Lyrisch besonders interessant sind jedoch die etwas typischeren, eher elegisch angelegten Neofolk-Nummern: Da ist zum Beispiel „Slash ’n‘ Burn“, das mit dezenten, molligen Akkorden eher eine Stimmung der Resignation verbreitet als den titelgebenden Furor. Schließlich befasst sich der Song mit der Gemütslage unserer polarisierten und zutiefst aufgewühlten Gesellschaft, in der irrational-hasserfüllte Agitation wilde Blüten treibt: „I might be wrong but I’ve stopped caring.“

Und dann ist da noch die mit dem schwedischen Singer/Songwriter Thåström eingespielte Ballade „Europa Irredenta“, die sich in endzeitromantischer Bildsprache mit der Frage der europäischen Identität auseinandersetzt – und dabei nicht die Kontroverse scheut.

+ + + + + + +

[AUFGABE 1]
Schreiben Sie aus dem Textauszug über die Neofolk-Songs den Abschnitt ab, der bei „Und dann ist“ beginnt und bei „die Kontroverse scheut.“ endet.
Die Datensätze haben mit dem Textauszug nichts zu tun.

[Zeilen mit Zeigedaten]
+ + + + + + +

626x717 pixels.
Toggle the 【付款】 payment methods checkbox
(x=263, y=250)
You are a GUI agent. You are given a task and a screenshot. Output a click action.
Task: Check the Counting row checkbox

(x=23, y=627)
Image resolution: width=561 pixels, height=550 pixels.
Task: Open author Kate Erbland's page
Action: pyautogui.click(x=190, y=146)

+ + + + + + +

[AUFGABE 2]
Geben Sie alle Zeilen der obigen Datensätze wortgetreu wieder.

[MUSTERLÖSUNG 1]
Und dann ist da noch die mit dem schwedischen Singer/Songwriter Thåström eingespielte Ballade „Europa Irredenta“, die sich in endzeitromantischer Bildsprache mit der Frage der europäischen Identität auseinandersetzt – und dabei nicht die Kontroverse scheut.

[MUSTERLÖSUNG 2]
626x717 pixels.
Toggle the 【付款】 payment methods checkbox
(x=263, y=250)
You are a GUI agent. You are given a task and a screenshot. Output a click action.
Task: Check the Counting row checkbox

(x=23, y=627)
Image resolution: width=561 pixels, height=550 pixels.
Task: Open author Kate Erbland's page
Action: pyautogui.click(x=190, y=146)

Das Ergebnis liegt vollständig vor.